◆ **Task requirements**
Take every line from the material that has the word "Open" in it.

◆ **Provided records**
= = = =
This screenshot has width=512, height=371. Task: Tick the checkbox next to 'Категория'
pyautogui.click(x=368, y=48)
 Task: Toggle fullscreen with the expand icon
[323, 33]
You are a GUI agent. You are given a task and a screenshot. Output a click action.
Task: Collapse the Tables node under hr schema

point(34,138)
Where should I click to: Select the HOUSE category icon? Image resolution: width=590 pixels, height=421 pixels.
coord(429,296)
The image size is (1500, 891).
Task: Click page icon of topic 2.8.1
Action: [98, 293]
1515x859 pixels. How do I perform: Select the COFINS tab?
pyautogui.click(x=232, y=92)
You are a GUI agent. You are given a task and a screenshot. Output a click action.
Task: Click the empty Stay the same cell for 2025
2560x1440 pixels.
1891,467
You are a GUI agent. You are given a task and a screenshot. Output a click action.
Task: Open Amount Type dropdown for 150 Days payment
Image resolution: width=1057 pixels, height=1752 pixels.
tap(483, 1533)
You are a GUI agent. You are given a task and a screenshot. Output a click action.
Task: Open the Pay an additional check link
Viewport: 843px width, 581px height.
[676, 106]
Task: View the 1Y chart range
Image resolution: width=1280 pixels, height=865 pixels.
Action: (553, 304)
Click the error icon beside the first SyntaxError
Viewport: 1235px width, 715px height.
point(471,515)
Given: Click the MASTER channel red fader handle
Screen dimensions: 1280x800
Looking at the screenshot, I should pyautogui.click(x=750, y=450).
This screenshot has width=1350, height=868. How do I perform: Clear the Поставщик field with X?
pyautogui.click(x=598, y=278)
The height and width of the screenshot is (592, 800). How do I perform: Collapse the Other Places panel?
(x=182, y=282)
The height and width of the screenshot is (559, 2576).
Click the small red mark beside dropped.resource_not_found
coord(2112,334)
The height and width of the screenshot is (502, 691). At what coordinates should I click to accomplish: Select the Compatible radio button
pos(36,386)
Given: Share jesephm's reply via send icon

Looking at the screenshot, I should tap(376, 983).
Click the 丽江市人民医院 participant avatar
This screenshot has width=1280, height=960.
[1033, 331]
= = = =
◆ **Answer area**
Task: Open Amount Type dropdown for 150 Days payment
Task: Open the Pay an additional check link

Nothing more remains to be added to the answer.